== WORK INSTRUCTIONS ==
Please repeat the line that has "beside 指定车次 field" and all lines after it, exactly as they appear, through the end of the entries.

RECORD EXTRACTS START

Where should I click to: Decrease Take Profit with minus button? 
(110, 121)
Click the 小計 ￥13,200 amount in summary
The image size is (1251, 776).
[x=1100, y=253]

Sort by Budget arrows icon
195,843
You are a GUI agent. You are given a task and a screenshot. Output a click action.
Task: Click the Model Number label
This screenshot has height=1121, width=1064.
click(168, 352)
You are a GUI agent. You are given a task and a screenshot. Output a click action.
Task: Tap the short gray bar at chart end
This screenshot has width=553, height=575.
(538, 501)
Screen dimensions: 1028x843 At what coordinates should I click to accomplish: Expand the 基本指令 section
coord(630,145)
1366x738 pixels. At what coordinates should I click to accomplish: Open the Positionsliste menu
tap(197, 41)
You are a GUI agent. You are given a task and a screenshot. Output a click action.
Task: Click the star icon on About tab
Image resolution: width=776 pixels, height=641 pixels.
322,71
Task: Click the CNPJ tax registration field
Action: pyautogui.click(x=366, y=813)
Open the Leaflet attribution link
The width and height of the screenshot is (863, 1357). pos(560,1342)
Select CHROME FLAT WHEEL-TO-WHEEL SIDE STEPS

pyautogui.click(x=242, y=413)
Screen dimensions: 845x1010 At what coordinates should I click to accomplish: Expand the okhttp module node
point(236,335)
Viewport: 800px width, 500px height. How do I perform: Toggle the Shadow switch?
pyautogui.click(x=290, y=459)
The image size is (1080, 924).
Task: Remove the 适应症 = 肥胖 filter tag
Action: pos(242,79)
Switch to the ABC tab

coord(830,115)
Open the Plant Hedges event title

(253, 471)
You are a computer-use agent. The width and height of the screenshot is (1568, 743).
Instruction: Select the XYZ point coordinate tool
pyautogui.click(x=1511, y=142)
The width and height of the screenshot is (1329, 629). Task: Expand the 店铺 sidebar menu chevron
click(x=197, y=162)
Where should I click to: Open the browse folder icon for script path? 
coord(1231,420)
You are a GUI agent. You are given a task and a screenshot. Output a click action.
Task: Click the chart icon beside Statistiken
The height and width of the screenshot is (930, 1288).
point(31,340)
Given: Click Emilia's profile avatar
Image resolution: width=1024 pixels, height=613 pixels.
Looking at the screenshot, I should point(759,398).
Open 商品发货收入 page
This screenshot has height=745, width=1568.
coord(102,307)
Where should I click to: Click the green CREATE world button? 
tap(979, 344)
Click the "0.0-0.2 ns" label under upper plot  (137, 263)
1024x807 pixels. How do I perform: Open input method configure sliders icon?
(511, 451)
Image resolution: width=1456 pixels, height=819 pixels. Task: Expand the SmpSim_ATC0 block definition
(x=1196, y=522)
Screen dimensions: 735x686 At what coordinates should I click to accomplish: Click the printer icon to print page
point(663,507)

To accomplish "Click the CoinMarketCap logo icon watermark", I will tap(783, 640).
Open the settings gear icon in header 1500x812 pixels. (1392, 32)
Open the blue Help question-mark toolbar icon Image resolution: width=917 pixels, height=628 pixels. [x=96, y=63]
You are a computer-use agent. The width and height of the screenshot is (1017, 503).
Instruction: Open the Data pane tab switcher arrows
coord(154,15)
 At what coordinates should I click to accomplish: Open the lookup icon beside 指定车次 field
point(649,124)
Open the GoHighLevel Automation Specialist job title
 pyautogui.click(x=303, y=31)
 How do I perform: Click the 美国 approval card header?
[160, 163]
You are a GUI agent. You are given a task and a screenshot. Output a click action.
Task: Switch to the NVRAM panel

RECORD EXTRACTS END

== RESULT ==
 At what coordinates should I click to accomplish: Open the lookup icon beside 指定车次 field
point(649,124)
Open the GoHighLevel Automation Specialist job title
 pyautogui.click(x=303, y=31)
 How do I perform: Click the 美国 approval card header?
[160, 163]
You are a GUI agent. You are given a task and a screenshot. Output a click action.
Task: Switch to the NVRAM panel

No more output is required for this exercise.